Милославский невольно вздрогнул и, бросив быстрый взгляд на того, кто его приветствовал, узнал в нем тотчас таинственного незнакомца, с которым ночевал на постоялом дворе.
– Ну вот, не отгадал ли я! – продолжал незнакомец. – Бог привел нам опять увидеться.
– Так это ты! – вскричал Алексей. – Я было и на площади признал тебя, да боялся вклепаться. Ну, Козьма Минич, дай бог тебе здоровья! красно ты говоришь!
– Как! – сказал Юрий. – Ты тот знаменитый гражданин?..
– И, боярин! я просто гражданин нижегородский и ничем других не лучше. Разве ты не видел, как все граждане, наперерыв друг перед другом, отдавали свои имущества? На мне хоть это платье осталось, а другой последнюю одежонку притащил на площадь: так мне ли хвастаться, боярин!
– Но разве не ты первый?..
– Ну да… я первый заговорил – так что ж?.. Велико дело!.. Нельзя ж всем разом говорить. Не я, так заговорил бы другой, не другой, так третий… А скажи-ка, боярин, уж не хочешь ли и ты пристать к нам? Ты целовал крест королевичу Владиславу, а душа-то в тебе все-таки русская.
– К несчастью, ты говоришь правду! – сказал со вздохом Юрий.
– А почему ж к несчастию? Скажи мне, легко ль тебе было присягать польскому королевичу?
– Ах!.. видит бог, нет!
– А для чего ж ты это сделал?
– Для того, что был уверен и теперь еще… да, и теперь еще надеюсь, что этой жертвою мы спасем от гибели наше отечество.
– Вот видишь ли: все-таки у тебя отечество на уме. Послушай, я скажу тебе побасенку, боярин. Один мужичок, переплывая через реку, стал тонуть. У него было три сына: меньшой, думая, что он один не спасет его, принялся кричать, рвать на себе волосы и призывать на помощь всех проходящих; между тем мужик выбился из сил, и когда старший сын бросился спасать его, то насилу вытащил из воды и чуть было сам не утонул с ним вместе. На берегу стоял третий сын, или, лучше сказать, пасынок; он не просил помощи, да и сам не думал спасать утопающего отца, а рассчитывал, стоя на одном месте, какая придется ему часть из отцовского наследия. Как ты думаешь, боярин? хоть меньшему сыну и не за что сказать спасибо; а по мне все-таки честнее быть им, чем пасынком.

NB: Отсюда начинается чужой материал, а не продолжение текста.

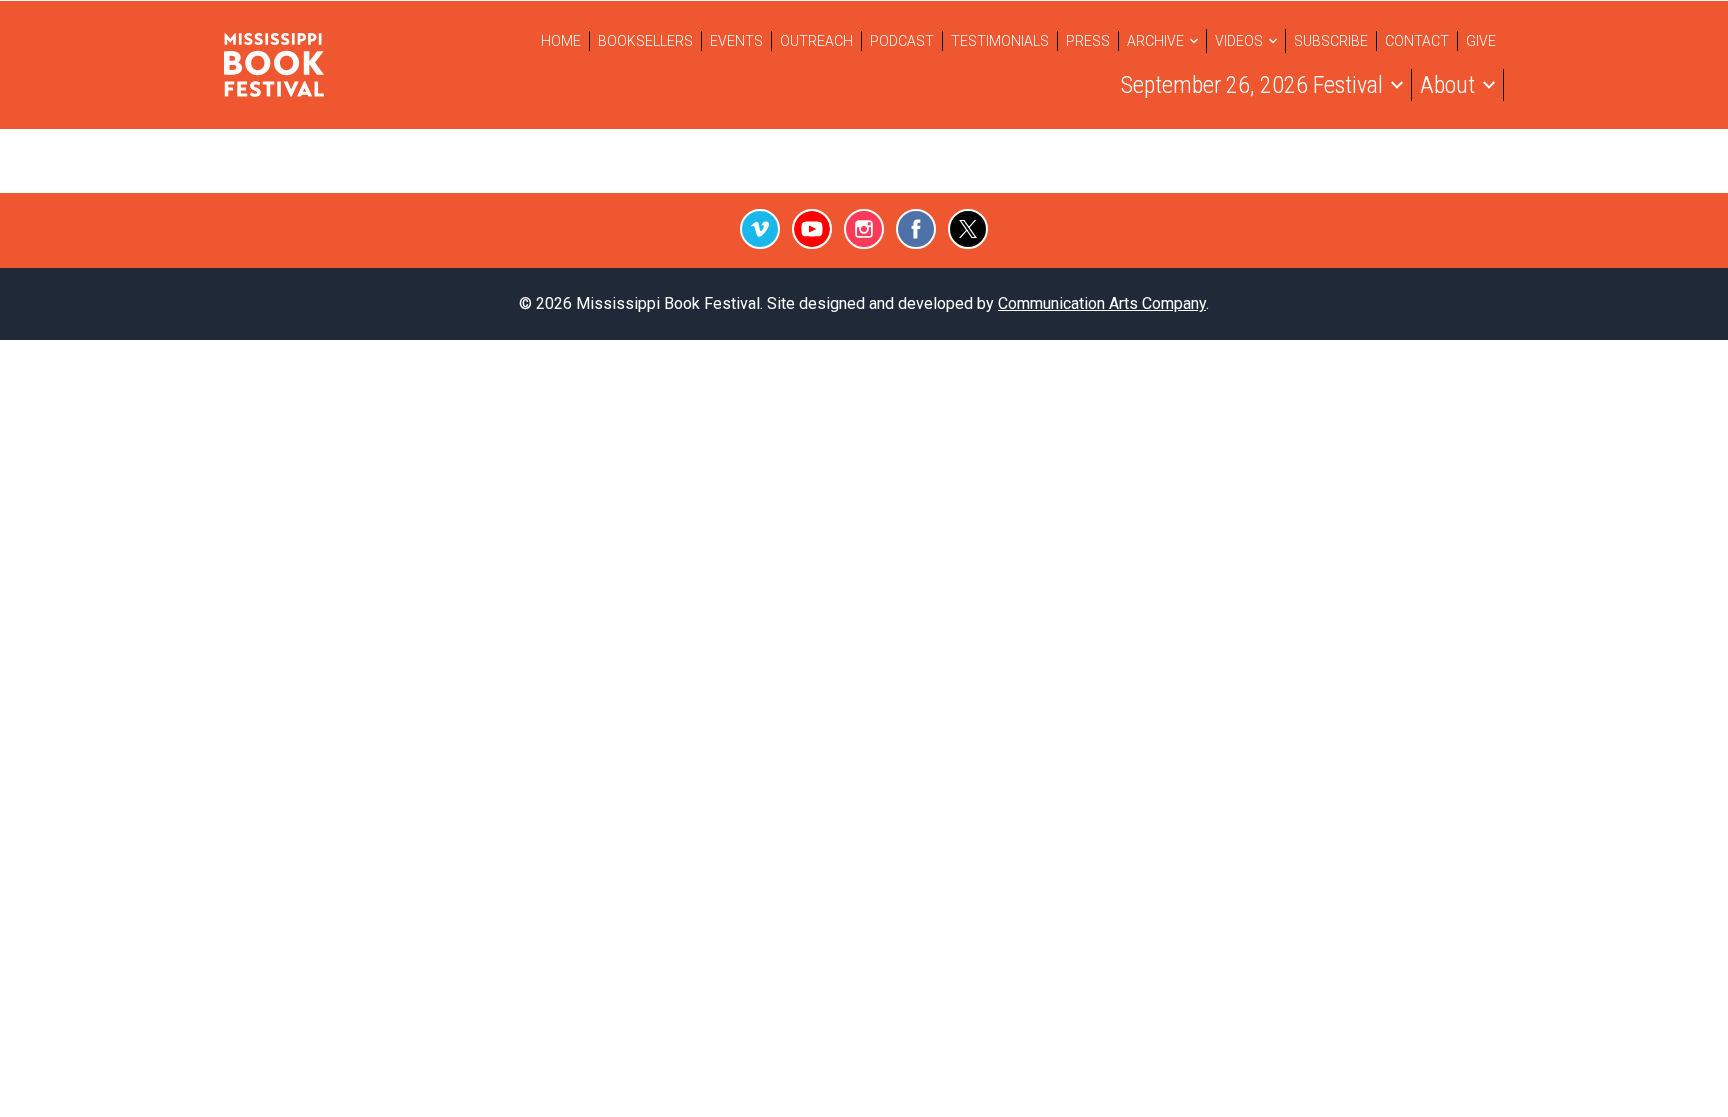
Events (736, 41)
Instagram (864, 229)
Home (561, 41)
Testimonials (1000, 41)
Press (1088, 41)
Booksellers (645, 41)
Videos (1239, 41)
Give (1481, 41)
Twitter (968, 229)
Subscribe (1331, 41)
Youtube (812, 229)
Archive (1155, 41)
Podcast (902, 41)
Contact (1417, 41)
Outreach (816, 41)
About (1447, 85)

Юрий молча пожал руку Минина, который продолжал:
– Чему дивиться, что ты связал себя клятвенным обещанием, когда вся Москва сделала то же самое. Да вот хоть, например, князь Димитрий Мамстрюкович Черкасский изволил мне сказывать, что сегодня у него в дому сберутся здешние бояре и старшины, чтоб выслушать гонца, который прислан к нам с предложением от пана Гонсевского. И как ты думаешь, кто этот доверенный человек злейшего врага нашего?.. Сын бывшего воеводы нижегородского, боярина Милославского.
– Да это господин мой! – вскричал Алексей.

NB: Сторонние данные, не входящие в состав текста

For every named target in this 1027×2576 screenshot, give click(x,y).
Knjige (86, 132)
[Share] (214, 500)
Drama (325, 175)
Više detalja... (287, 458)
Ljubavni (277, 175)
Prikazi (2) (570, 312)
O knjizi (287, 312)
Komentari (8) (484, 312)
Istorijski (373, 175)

– Как! так это ты, Юрий Дмитрич? – сказал Минин, сняв почтительно свою шапку и устремив на Милославского взор, исполненный душевного сострадания. – Ну, жаль мне тебя! Кому другому, а тебе куда должно быть тяжело, боярин!

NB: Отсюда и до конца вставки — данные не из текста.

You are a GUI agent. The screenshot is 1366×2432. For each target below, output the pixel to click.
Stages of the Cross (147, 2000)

– Я исполню долг свой, Козьма Минич, – отвечал Юрий. – Я не могу поднять оружия на того, кому клялся в верности; но никогда руки мои не обагрятся кровию единоверцев; и если междоусобная война неизбежна, то… – Тут Милославский остановился, глаза его заблистали… – Да! – продолжал он, – я дал обет служить верой и правдой Владиславу; но есть еще клятва, пред которой ничто все обещания и клятвы земные… Так! сам господь ниспослал мне эту мысль: она оживила мою душу!..
В самом деле, давно уже лицо Милославского не выражало такой твердой решимости и спокойствия. Вся бодрость его возвратилась.
– Прощай, почтенный гражданин! – сказал он Минину – Я спешу теперь в дом боярина Туренина и через несколько часов явлюсь вместе с ним пред лицом сановников нижегородских, в числе которых надеюсь увидеть и тебя. Повторяю еще раз, я исполню долг мой; но… прошу тебя – не осуждай меня прежде времени!